In recent years, I have received guidance to be truer to my authentic work. There is an increasing sense of urgency in the messages I receive from my spirit guides to connect deeper to my primordial wisdom and shed the steps that make the work more complex than it needs to be. From this, I have adopted a sense of urgency when working with clients – which is not to be confused with impatience but an urgency to cut through the superficial layers and go to the deepest layer possible.
The messages I receive seem to emphasise the importance of helping individuals to awaken to their hearts and connect to their true spiritual powers. It appears that we are at a pivotal point where humanity must evolve or self-destruct, and it hinges on whether we can shed our collective masks and reveal our authentic selves. Heeding these messages has led me to creating programmes that focus on awakening the hearts of individuals using addictions and other afflictions as a gateway.

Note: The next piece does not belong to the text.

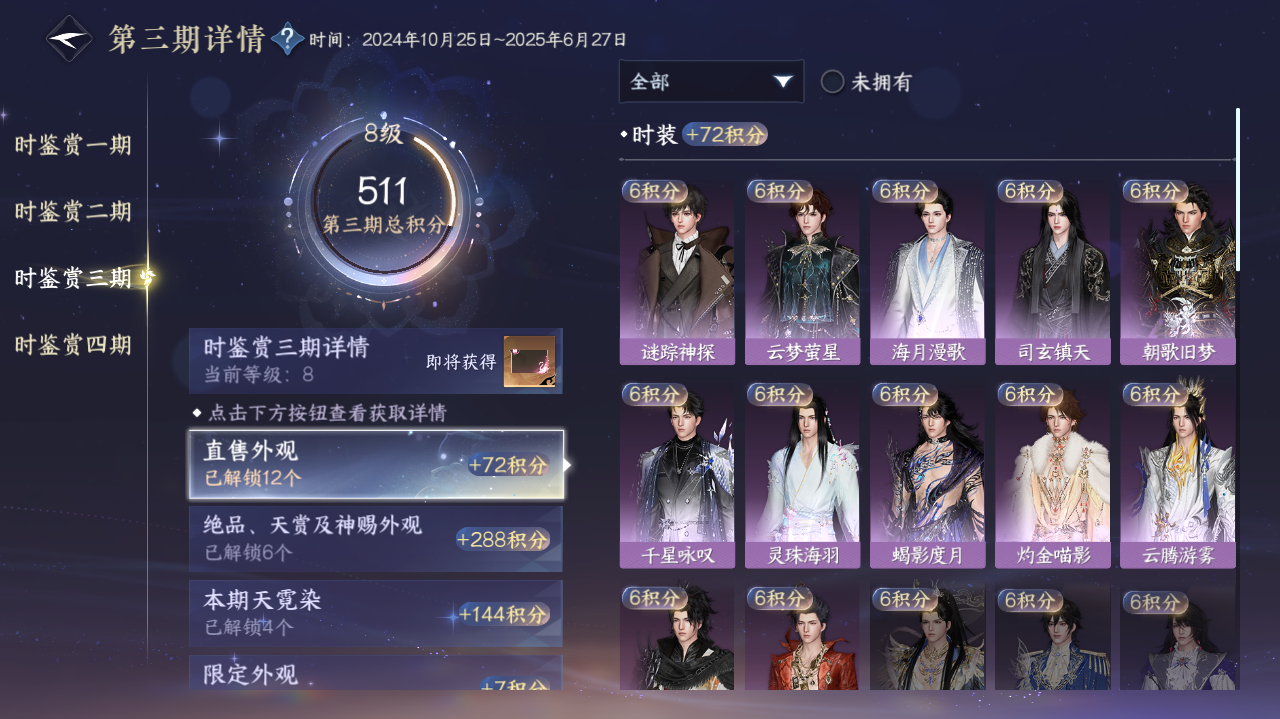
Task: Open the 时鉴赏四期 tab
Action: click(73, 345)
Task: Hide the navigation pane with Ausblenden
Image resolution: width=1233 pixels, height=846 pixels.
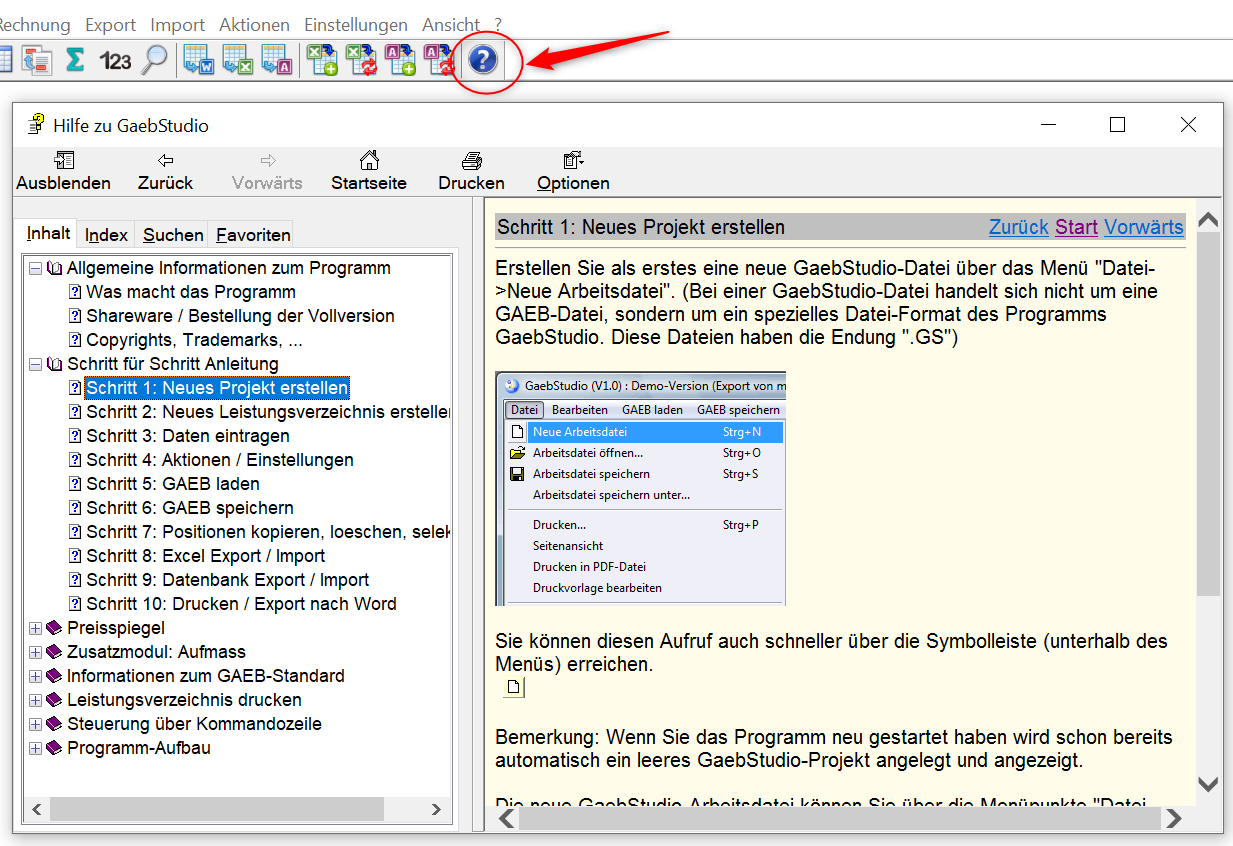Action: (x=63, y=170)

My work as a soul worker is still emerging. I am increasingly being guided to deepen my connection to the wisdom of power animals and nature – and this will likely shape my work in the future.
For more than 10 years, I have been having visions of plants every night just before dropping off to sleep, as though the plant spirit world is calling out for me to hear their music the way I had as a child.

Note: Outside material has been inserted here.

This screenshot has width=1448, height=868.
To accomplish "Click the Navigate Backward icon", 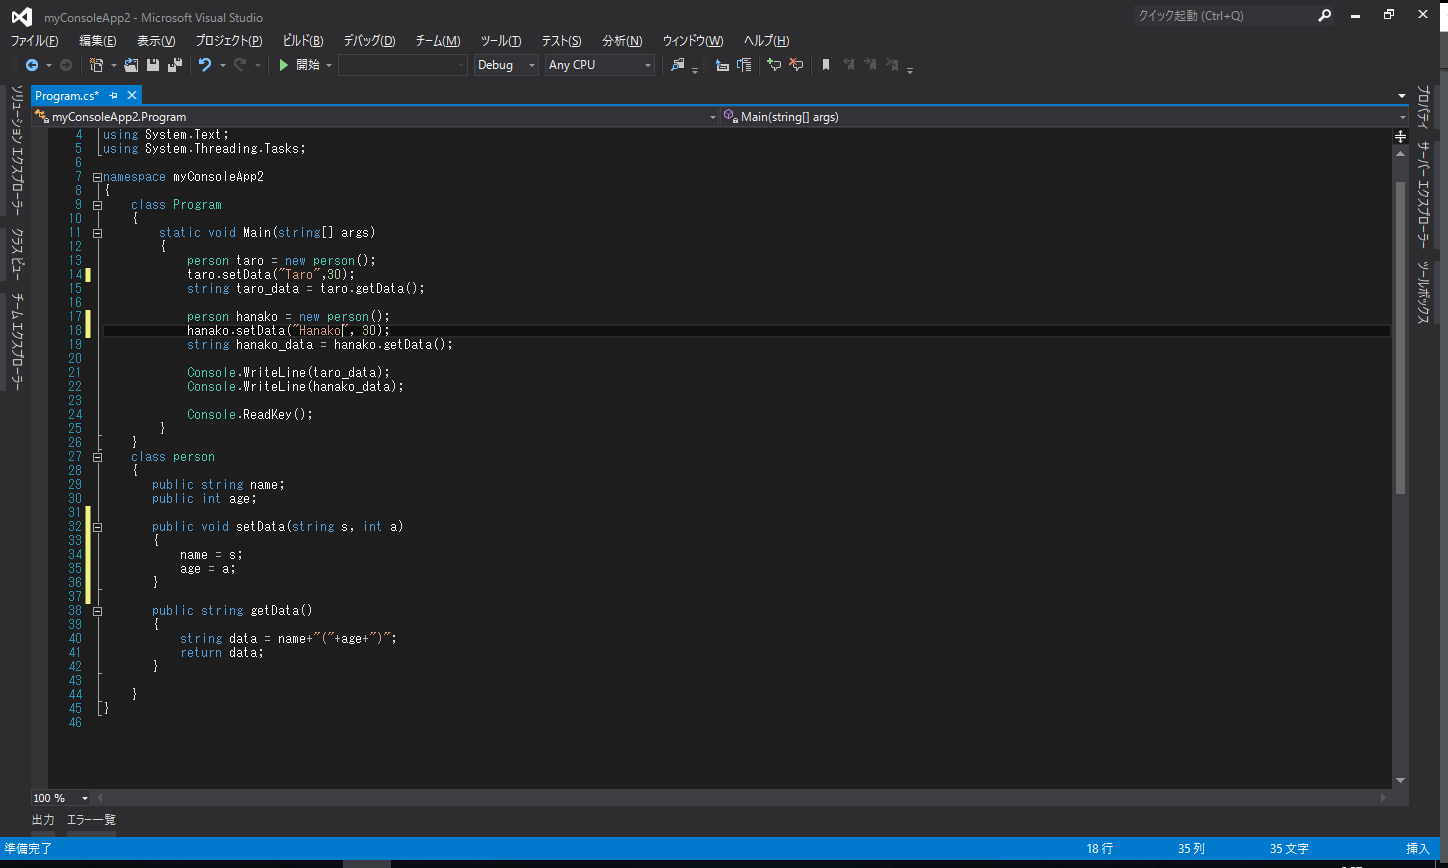I will (31, 65).
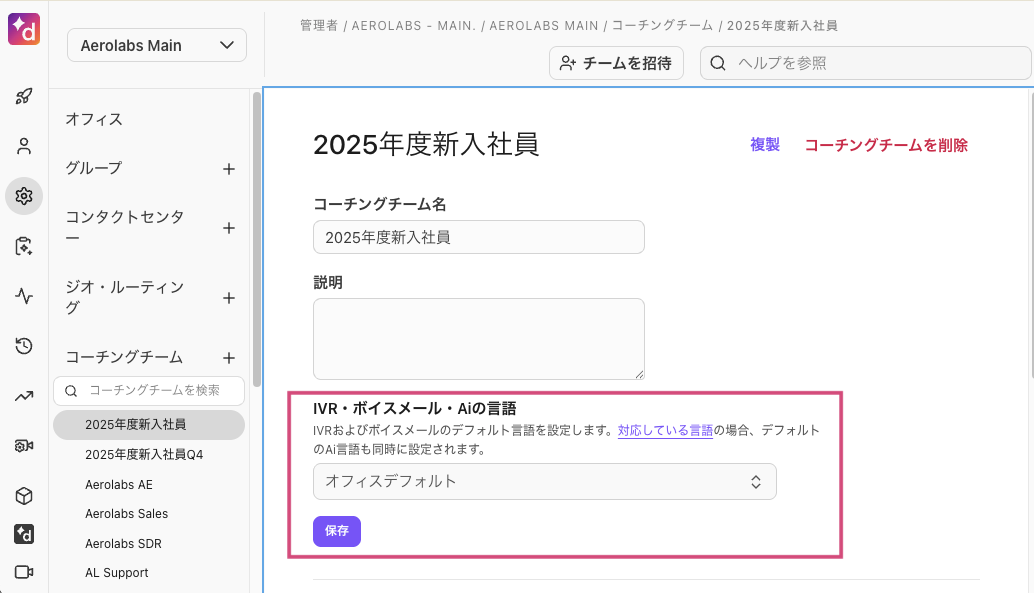Image resolution: width=1034 pixels, height=593 pixels.
Task: Select Aerolabs Sales coaching team
Action: pos(126,514)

I hear the calling from The Mother spirit to tune into the heartbeat of the Earth which drums so loudly whenever I connect with several power spots around the world.
The more I tune into the animals that inhabit our world, the more I am able to appreciate the innocence of their spirit. The contrast between the power of the purity of hearts, and our diluted power due to ego-driven lifestyles that disconnect us from our hearts, is made even more apparent.

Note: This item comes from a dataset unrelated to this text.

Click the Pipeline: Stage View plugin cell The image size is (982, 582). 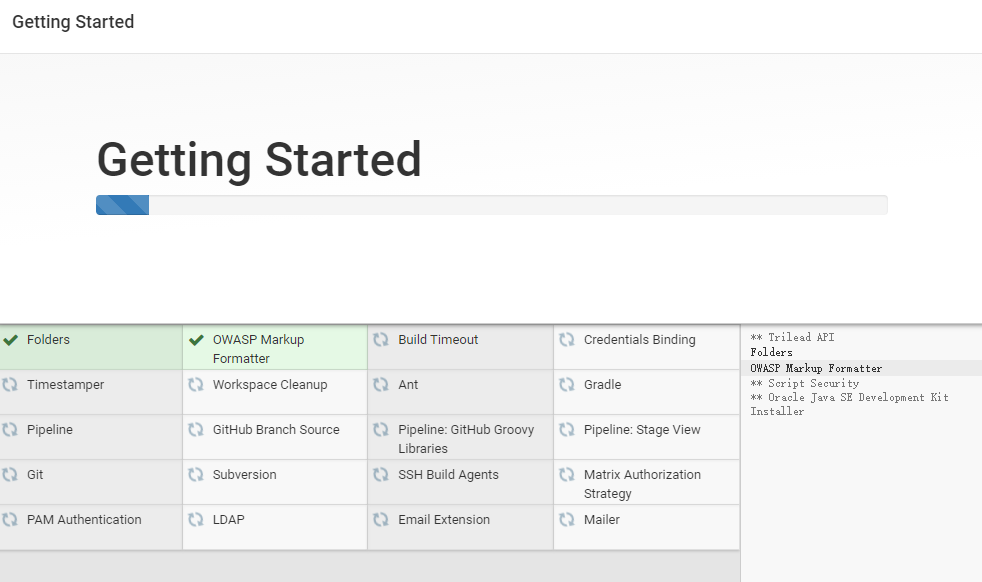coord(646,437)

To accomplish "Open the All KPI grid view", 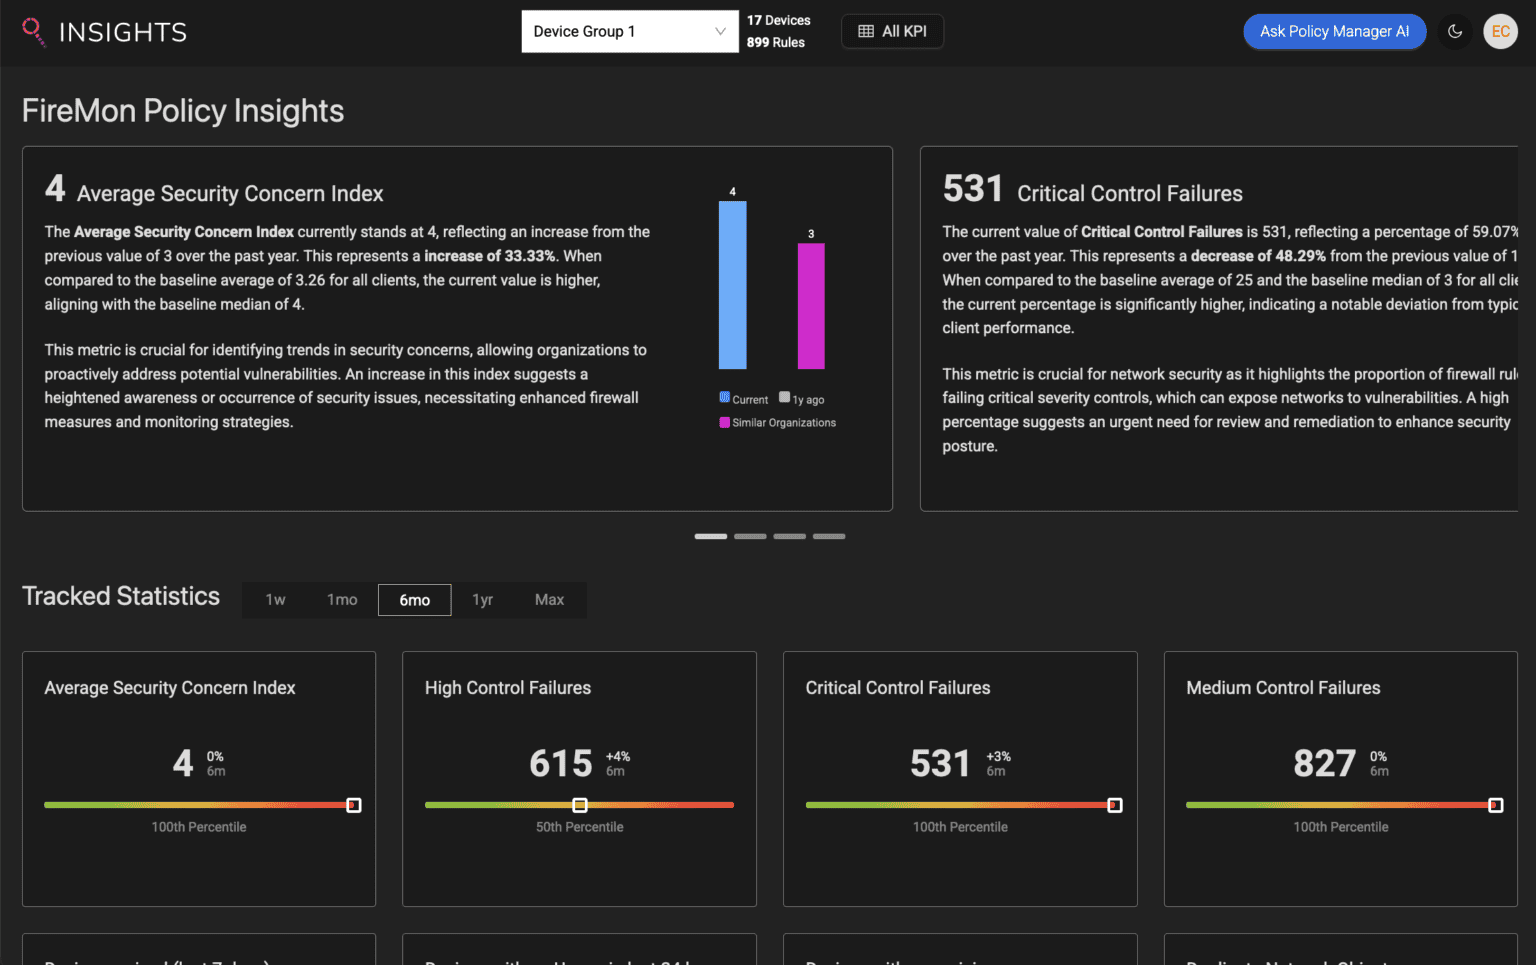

Thus, the urgency to redirect us back to the human heart, as part of the spiritual purpose of soul work.
Groundbreaking Work to Heal Shame
In 2014, I was guided intuitively to write a book on healing shame. I finished writing this book in few months and began sharing the groundbreaking techniques that I was given. The book ‘Embrace The Unlovable’ rocked the boat for some people, as it went against the grain of some conventionally accepted principles. But for those who were ready for this deeper level of healing, the wisdom and tool brought permanent liberation from lifelong patterns of self-rejection. As shame is healed, what’s being revealed is divine beauty and love.
Dissolving Unwanted Reality
Just a year after my second book, I was given a body of wisdom to teach and share with the world. In 2015, I wrote ‘Magical Possibilities: The Art of Dissolving Unwanted Reality’ and have been passionately teaching it ever since. In many ways, this teaching is the culmination of all my years of exploring the nature of reality, and in an instant download I was given the concrete steps to transform the reality we feel stuck in.
These two books solidified my strengths as a facilitator of transformation.
Immersion Into Spiritual Realms of Multi-Dimensionality
Eventually, I found myself at a place where I could let go of my resistance to being a spiritual worker first and foremost. My own personal practice in the bodies of wisdom channeled through me for my last two books had elevated my consciousness to the point where I have no doubt that spirituality is truly where it is at when it comes to healing and transformation.
When working with clients, I tend to pull out spiritual tools first and aim to shift the energetics, which is beyond the cognitive and emotional levels, and where the deepest healings can take place. I hold frequent Soul Alignment Circles where the focus is on aligning back with our soul, the premise being that problems crop up when we’re out of alignment. I am comfortable with having reclaimed the path I was destined for, as from the very beginning I was always guided back to here.
In the process, I have opened up to becoming more multi-dimensional: sensing and perceiving more layers of reality, and thus, eradicating more limitations. In essence, it is a return to who I had always known myself to be, before my first disconnection.